As your mother said so thought I: “There is no way this is true”

Now, let me disprove the Grandi Series for you (or check on math.stackexchange for more opinions) and let me point out where the Ramanujan Summation falls into the same trap on its assumption … and let’s discuss what this equation could mean instead …

A = 1–1+1–1+1–1⋯

ok, so, then you simply abstract A from one on both sides, right …

1–A = 1-(1–1+1–1+1–1⋯)

on simplifying you find that 1-A =A
But that’s where you go wrong.
I’m not a mathematician, but I find maths very interesting.
However, I haven’t been into the topic of infinity, but applying my mind on this I find that you cannot mix infinite numbers with actual R (real numbers).

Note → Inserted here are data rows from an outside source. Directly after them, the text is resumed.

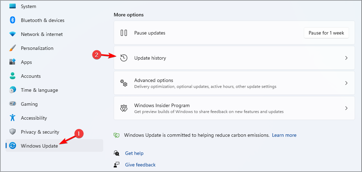Select Windows Update in the sidebar

point(39,146)
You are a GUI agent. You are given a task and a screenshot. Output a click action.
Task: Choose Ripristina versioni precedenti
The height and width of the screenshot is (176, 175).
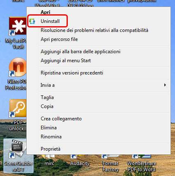[72, 73]
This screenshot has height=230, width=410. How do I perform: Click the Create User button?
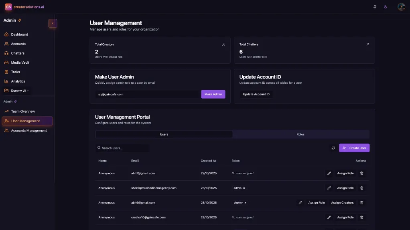coord(354,148)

Because, your magic trick of hinting in the wrong direction whilst secretly changing the equation is happening right here.

The real equation would be

1–A = A+1

Because you mixed the infinite series with your addition of a (1-) … pardon my poor language … real number … which makes you either make a mistake (which you dub ‘anomaly’, but I think it’s simply incorrect) … or you would have to choose a finite version of your infinite series. Because you add one digit to the series, you’ll also have to add that 1 digit at the end, in order to not instantiate a different (possible) version of your infinite series. That’s like violating Schroedingers Cat. If you observe and influence the instantiated cat as a living one, you must get the living one as per Heisenbergs Dilation Theorem. Thus if you instantiate the even version of the series you should also use the even version in your subsequent formula, you cannot go on with the odd version …

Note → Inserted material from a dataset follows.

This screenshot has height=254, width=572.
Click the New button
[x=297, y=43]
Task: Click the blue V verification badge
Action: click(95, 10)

So, that was the magic trick in the formula:
You instantiate an even series on the left, thus gaining 0, or 1–A(A=0).
On the right you go ahead and instantiate an odd series — that’s what your ‘simplification’ does. it takes 1- A[1-(n-1)] …

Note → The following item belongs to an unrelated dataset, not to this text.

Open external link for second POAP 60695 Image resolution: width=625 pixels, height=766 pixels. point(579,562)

now, if we consider this by adding the last digit at the end we get the formula as above:
1–A = A+1 … which one can calculate to A=0
which isn’t very spectacular at all …

Now before discussing what we actually are doing if we try and instantiate an infinite series, which I find interesting, but as I said I haven’t read up on the topic before, let me debunk the Ramanujan thing:
B-C = (1–1) + (-2–2) + (3–3) + (-4–4) + (5–5) + (-6–6) ⋯

ok, so you instantiate stopping at 6 … 6 pairs of the Grandi series.

Ok, let me introduce an idea of mine here, that might be already proved or disproved or simply wrong … however, let me assume your A = 1/2 … A was the possibility or the balance or simply the middle of the two extremes compared in the series … it’s kinda like probability possibly.
so, what that tricky Ramanuja does is simply instantiate at 6 and then you get something interesting: 0, -4, -8, -12, -16, …
So you see, basically if you do the same calculation and don’t stop at 6 but at eight the result wouldn’t be -1/12, but -1/16 … if one abstracts that it would be 1+2+3+…+n (stop, instantiation) = -1/(n*2) …

One could then try and prove it but would be proved wrong: eg. for n=2 => 3 = -1/4 … which is wrong …

So, this formula is based on the wrong assumption one can instantiate/mix imaginary infinity with real numbers in an equation. I don’t now maths good enough to know the conventional rules, but I guess one willing might see the point I’m making.

I’d rather propose to think what this could mean instead ….

Could it have to do with probability??? The middle of the extremes of the series … what does it mean then probability in this context? Probability of something becoming true/possible? Is this possibly an indicator wether or not a mathematical construct is feasible/applicable in real life???

Cheers, J